### TASK DETAILS
Determine the number of lines in the data that contain "panel". Answer with that number only.

### TASK DATA
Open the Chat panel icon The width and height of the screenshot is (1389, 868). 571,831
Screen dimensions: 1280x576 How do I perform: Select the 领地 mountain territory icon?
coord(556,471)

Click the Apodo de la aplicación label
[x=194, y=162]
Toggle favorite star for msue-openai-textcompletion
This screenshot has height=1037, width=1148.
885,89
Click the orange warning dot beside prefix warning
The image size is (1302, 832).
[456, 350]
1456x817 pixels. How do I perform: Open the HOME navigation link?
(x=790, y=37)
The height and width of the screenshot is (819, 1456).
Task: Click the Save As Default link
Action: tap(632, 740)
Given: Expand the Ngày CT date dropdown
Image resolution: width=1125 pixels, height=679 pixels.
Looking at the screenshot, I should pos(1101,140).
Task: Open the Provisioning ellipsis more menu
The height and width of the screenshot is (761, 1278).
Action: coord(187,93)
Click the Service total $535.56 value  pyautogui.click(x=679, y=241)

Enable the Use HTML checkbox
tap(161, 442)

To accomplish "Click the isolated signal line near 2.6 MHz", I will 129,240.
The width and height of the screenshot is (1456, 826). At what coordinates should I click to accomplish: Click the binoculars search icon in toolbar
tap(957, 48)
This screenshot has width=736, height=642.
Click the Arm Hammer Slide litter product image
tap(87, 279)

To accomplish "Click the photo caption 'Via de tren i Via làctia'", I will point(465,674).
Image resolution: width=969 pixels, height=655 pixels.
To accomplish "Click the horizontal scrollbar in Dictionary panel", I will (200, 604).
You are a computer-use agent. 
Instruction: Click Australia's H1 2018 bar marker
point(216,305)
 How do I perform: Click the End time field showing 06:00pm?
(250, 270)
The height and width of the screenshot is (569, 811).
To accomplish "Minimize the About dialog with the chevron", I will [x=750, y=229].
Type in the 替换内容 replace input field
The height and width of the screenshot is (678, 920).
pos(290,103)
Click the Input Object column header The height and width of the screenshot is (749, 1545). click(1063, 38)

### COMPLETED EXERCISE
2